# MF40 Industrial, Hitch Cover



## MFinWA (Dec 19, 2016)

I have been trying to locate either the Tools, (MFN1080-D), a drawing of one, or another work around to do the pre-adjustments to my hitch cover. This is a late production 40, It has the version that is without dashpots, less pressure control. I got ahold of a 40B service manual and it looks like it matches what I have. I should have all the parts in a couple of weeks and would like to have a path forward with this. This system had not been used in a long time and The external levers were broke off, shafts froze up and internal draft lever was bent. Basically a total rebuild, and I do not want to goof up the new parts.

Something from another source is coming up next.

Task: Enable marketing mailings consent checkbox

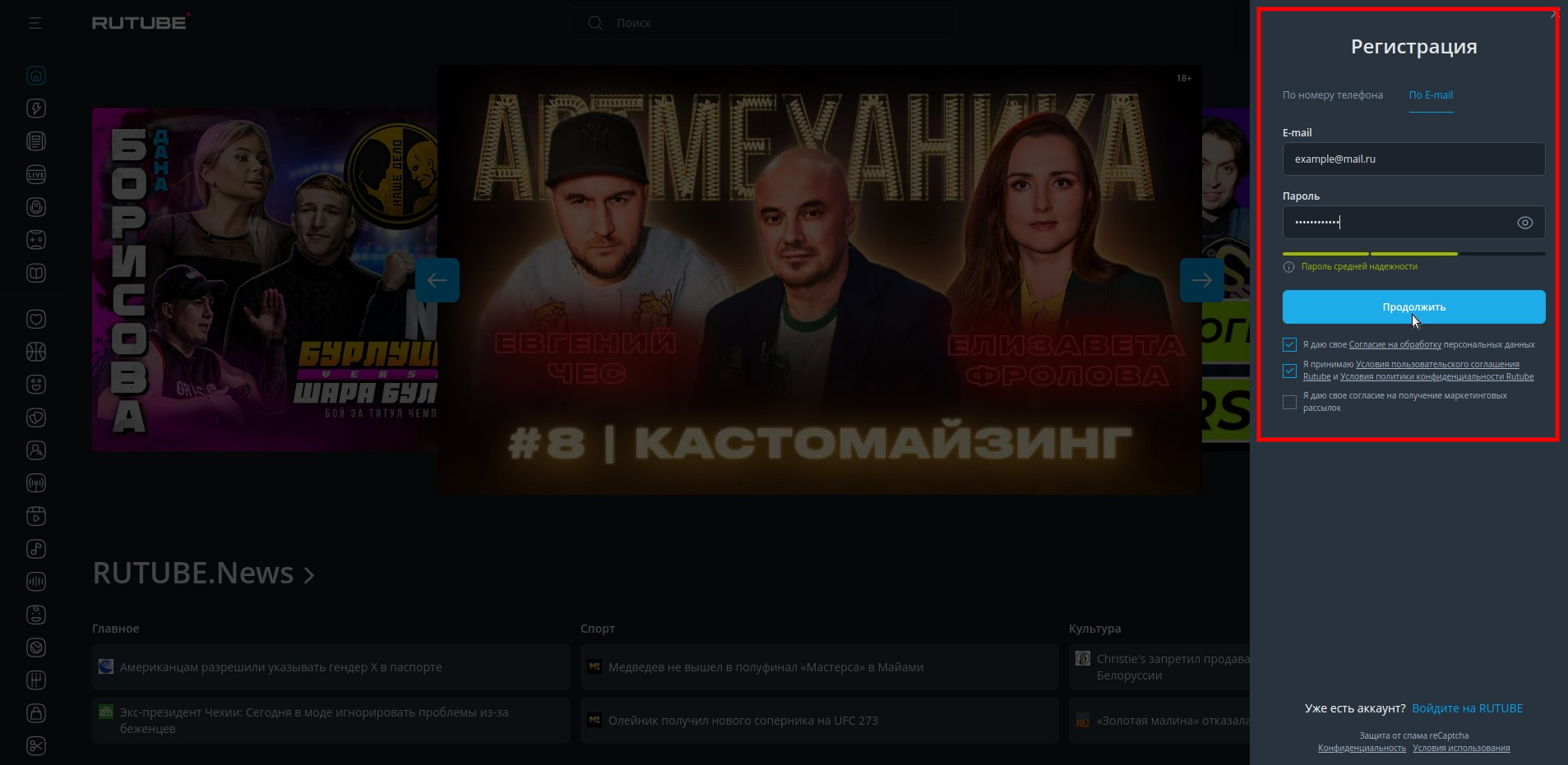Action: tap(1289, 402)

If anyone can help me out I would appreciate it.


----------



## EdF (Sep 15, 2014)

Hi MFinWA, welcome to the forum.

There used to be an old MF mechanic that provided methods on the internet to make adjustments without the special tools. He may be gone. The name I'm finding on the internet is BIG DEAN. Give it a try.

http://web.archive.org/web/20080516082308/http://hometown.aol.com/daustin62/Bigdeantipindex.html


----------



## MFinWA (Dec 19, 2016)

*Big Dean*

Unfortunately Dean passed away some years ago, I really would have liked to have talked to him. I did find some of his website info in archived sites. Back to the tractor, it's been an adventure. To start with, when I bought it there was a platform and a receiver hitch mounted on the back. No side or lower arms. Lift cylinder had been pumped full of grease, I guess to keep the arms up. Many froze up, broken or bent parts inside. That is why I trying to find at least a drawing of the tool. This particular version is not shown in any of the service manuals I have for the 40. I purchased a 40B service manual and it shows how to rig this assembly. Just doesn't give me enough dimensions, they relied on the tool. May be why there was so much damage inside to the linkages. thx for responding.


----------



## MFinWA (Dec 19, 2016)

Tooling located thx


----------